A couple years ago we ran into a situation where we were changing the database owner from a DBA's login to sa, and immediately thereafter we received a complaint that the service login (which was NOT the DBA's login) no longer had access to the database. On checking, the service login had indeed lost it's role memberships.

We only had 3 DBAs at the time, and nobody else had access to make a role membership change, so I'm pretty sure that someone did not specifically remove the service login from the roles. However, I have not seen any warnings on articles about changing owner about something like this occurring, so I've not been able to explain it, and we couldn't reproduce the issue.

So, for example, the database owner was changed from DOMAIN\jdoe, and Windows login "DOMAIN\appuser" mysteriously lost it's built-in role membership.

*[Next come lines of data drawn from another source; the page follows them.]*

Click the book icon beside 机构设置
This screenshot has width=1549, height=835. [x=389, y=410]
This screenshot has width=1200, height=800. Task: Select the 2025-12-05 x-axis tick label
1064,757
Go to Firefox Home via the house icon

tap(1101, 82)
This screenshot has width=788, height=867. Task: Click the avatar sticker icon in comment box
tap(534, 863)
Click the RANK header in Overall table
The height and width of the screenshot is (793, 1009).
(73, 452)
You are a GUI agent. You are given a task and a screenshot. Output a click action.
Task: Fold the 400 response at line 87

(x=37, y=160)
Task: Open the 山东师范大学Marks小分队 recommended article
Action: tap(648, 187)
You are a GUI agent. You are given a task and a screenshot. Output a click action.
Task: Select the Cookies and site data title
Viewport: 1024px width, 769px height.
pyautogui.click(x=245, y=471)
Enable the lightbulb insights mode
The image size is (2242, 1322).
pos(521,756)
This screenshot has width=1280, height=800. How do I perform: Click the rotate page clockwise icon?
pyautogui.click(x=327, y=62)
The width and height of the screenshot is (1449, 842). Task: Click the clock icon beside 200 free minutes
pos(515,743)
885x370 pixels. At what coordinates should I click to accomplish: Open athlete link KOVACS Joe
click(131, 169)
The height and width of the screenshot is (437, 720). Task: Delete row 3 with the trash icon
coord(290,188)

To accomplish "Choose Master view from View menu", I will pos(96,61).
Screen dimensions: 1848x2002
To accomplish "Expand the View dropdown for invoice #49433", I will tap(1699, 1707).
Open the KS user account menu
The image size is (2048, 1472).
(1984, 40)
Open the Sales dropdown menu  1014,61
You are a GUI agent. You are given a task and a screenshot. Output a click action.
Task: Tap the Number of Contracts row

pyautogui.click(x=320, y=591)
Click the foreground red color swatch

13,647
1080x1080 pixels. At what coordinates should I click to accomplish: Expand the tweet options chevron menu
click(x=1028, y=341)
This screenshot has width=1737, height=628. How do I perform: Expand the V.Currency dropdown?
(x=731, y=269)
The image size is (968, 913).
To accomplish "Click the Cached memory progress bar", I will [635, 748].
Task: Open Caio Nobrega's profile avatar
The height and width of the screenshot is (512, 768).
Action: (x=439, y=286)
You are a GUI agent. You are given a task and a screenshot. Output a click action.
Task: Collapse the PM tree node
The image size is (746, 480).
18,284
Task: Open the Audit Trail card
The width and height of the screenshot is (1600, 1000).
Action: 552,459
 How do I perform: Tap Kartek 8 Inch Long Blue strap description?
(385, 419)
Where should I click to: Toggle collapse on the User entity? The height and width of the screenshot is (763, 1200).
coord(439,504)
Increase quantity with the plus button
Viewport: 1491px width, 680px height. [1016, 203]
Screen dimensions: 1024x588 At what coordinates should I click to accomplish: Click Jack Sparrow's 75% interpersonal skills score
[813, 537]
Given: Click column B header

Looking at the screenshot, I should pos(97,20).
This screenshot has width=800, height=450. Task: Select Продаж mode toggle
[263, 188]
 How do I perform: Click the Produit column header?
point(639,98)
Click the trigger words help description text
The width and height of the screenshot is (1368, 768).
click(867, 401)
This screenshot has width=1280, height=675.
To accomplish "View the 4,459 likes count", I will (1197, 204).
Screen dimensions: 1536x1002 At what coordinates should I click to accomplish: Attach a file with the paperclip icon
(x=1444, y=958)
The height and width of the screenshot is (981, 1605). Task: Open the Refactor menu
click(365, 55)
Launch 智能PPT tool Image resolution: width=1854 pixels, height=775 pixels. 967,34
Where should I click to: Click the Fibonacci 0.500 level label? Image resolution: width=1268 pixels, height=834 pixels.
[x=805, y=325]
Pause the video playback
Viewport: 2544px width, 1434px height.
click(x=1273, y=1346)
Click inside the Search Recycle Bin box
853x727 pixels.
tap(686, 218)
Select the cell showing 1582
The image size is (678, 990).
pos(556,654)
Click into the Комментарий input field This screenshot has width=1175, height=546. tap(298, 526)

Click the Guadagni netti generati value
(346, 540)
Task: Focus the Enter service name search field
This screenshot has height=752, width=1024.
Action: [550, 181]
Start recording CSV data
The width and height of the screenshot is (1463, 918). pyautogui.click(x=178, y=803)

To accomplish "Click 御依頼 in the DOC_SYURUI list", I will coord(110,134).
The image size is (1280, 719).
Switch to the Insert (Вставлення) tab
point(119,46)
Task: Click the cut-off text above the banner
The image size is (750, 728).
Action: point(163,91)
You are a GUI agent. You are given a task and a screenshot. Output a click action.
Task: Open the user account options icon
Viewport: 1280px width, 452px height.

Is there a situation where changing the owner of the database would cause permission or role changes?

Note that this question pertains to changing the actual database owner, NOT removing a login from the db_owner role.

Best Answer

If the user is the owner of the database, that user implicitly gets db_owner permission, without having to be explicitly assigned that role.

The owner of the database (a single user) is a different assignment than membership in the db_owner role, but have the same effect. I like to remember it as the owner of the database is an INSTANCE LEVEL setting (ie, it's in sys.databases, but db_owner role membership is a DATABASE LEVEL permission.

A user can be ONLY the (server level) database owner, and not have any permissions within that database. When that happens, changing the database owner to sa would effectively lock that user out of the database they previously owned. This would not revoke permissions from the user, but it would change the effective permissions.

To avoid this problem, you would need to add the user to the db_owner role for that database first, then change the owner.

In the context of your question, if the service account was the prior database owner, then this would explain a change in effective permissions, even though there were no changes to the explicit database-level permission/role assignments.